Neil Shenvi - Apologetics

Homeschool Tip #1 - Have a Schedule

Homeschool Tips
  1. Have a Schedule
  2. Push Reading First
  3. Schedule 1-on-1 Time
  4. Use Technology
  5. Embrace Educational Standards
  6. Teach Outside of School
  7. Relax

No, really. You need a schedule. Really, really, really. By far, the greatest challenge I face in homeschooling is convincing my kids to work. When they are sufficiently motivated, they work quickly and without complaint. But for a long time, it was nearly impossible to motivate them. I tried rewards for hard work. I tried punishments for refusal to work. I tried reasoning with them. I tried pleading with them. All for naught.

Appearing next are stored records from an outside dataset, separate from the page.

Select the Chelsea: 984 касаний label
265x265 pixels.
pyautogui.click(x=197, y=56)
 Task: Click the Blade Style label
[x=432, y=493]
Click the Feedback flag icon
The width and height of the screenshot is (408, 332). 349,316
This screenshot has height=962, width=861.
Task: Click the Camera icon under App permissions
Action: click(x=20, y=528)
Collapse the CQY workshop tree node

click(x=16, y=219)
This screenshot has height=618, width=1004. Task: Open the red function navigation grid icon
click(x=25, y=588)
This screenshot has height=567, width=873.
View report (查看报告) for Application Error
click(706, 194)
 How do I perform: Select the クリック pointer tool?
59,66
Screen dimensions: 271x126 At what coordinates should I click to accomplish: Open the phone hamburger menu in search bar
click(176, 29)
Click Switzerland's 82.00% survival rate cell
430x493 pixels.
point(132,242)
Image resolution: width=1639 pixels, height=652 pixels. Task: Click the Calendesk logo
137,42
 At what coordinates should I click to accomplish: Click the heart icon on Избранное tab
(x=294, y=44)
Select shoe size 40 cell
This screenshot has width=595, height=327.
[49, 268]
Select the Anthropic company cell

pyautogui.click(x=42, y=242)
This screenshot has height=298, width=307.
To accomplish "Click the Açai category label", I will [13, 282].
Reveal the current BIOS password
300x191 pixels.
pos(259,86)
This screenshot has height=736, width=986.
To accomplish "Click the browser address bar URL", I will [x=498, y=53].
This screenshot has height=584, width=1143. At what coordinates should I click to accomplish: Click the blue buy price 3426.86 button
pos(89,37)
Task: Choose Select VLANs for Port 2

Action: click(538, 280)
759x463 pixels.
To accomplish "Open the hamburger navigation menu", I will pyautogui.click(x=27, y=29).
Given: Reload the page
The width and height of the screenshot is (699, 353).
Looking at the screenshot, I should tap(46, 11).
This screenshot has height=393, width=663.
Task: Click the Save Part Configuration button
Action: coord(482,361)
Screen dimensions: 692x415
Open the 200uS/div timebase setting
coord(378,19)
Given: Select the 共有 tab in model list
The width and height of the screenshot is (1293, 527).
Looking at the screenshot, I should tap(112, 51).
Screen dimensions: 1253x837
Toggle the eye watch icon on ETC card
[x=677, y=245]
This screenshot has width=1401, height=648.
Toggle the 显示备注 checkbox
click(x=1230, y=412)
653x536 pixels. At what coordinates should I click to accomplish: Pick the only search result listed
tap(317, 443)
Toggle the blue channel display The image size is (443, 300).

What's more, I have no doubt that the resistance I met would not exist if they were in a traditional school. They normally have a natural respect for authority and are perfectly behaved at Sunday School, at their weekly homeschool co-op, or with me in any other setting. But I'd struggle for hours watching my son turn a five-minute handwriting exercise into a meandering, two-hour waste of a morning. My kids would whine and mope and dawdle and daydream.

There was a very simple solution. I now have a daily schedule hanging in their homeschool room. The school day is divided into half-hour blocks from 7:30am to 3pm, with generous allocations of playtime. Moreover, if they finish their work for a given block in less than the allotted time, they may use the remainder of the block to play. The results were outstanding. Not only did they get far more done each day, they did it without complaining.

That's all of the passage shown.